Sketch 7 Peer Review for Nima Madjzubi

Hello Nima, thank you very much for sharing this interesting line of thought. I like your critique of the concept of "going beyond". I wanted to not only nod in agreement but also suggest perhaps another way of making sense of "going beyond".
It could be that impossibiltiy of decicing which institutions make academia and which do not. Im not refering to citizen science debates, thought those could also be made here. The prestige of institutions, and the fact that some of them declare science but produce nothing. For example, a 2017 study revealed nearly 1 of each 3 thesis in Turkey is stolen, do we count the institutons that foster these as academia? Or are we already beyond it? If we consider the context, which we should, and if we consider the prosecution academics face for trying to do genuine research or proclaim any political identity, then where exactly does "academia" begin and end anyways? Perhaps your use of the term "historical" would also fit here in this regard?
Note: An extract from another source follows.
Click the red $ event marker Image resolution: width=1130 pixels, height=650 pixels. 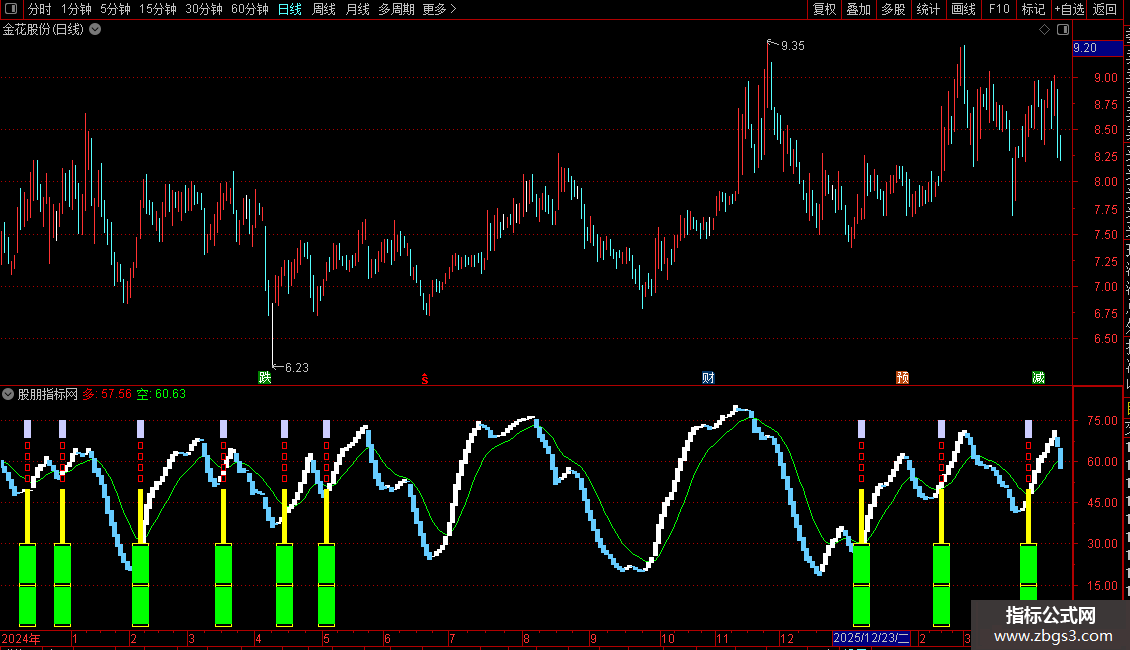pyautogui.click(x=425, y=379)
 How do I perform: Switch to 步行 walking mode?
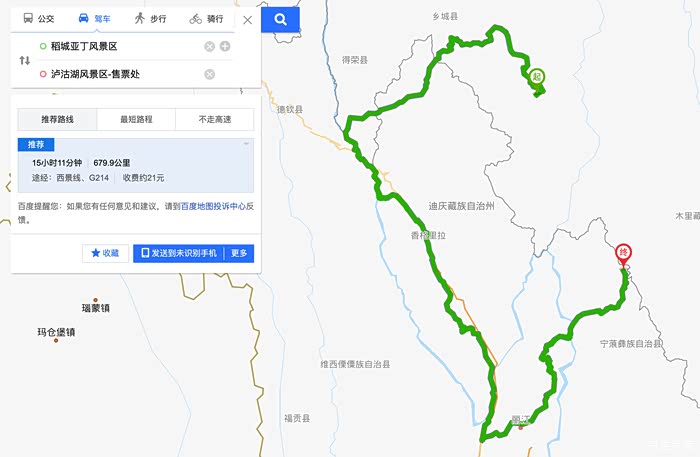[x=150, y=18]
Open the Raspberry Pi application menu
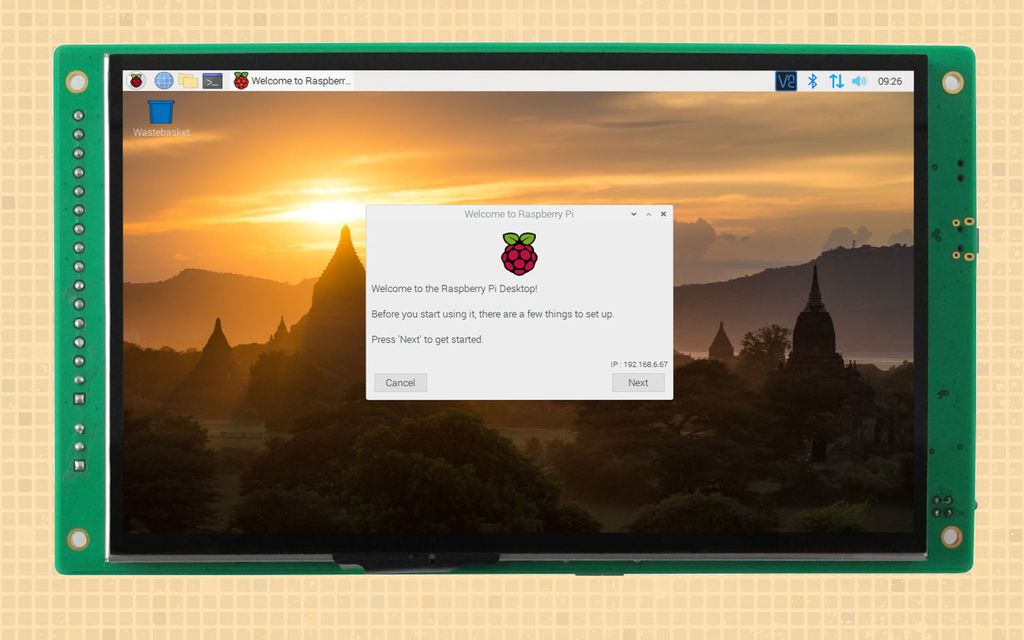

As for what you wrote on primatology, i wanted to ask whether one could consider any other disciplines in this way? While reading it i thought of paleontology. Might it fit? There are books on "applied paleontology" but i guess then it becomes a question of what applied is. I just thought that your line here : "what primatologists thought they knew about primates led to a reinforcement of masculinist justifications of a hierarchical view of human collectives." could also work for our dino buddies, and even in the construction of social darwinism to a degree, but i may be overshooting. I was curious as to what you might think, sorry for the long question, and thank you for your time.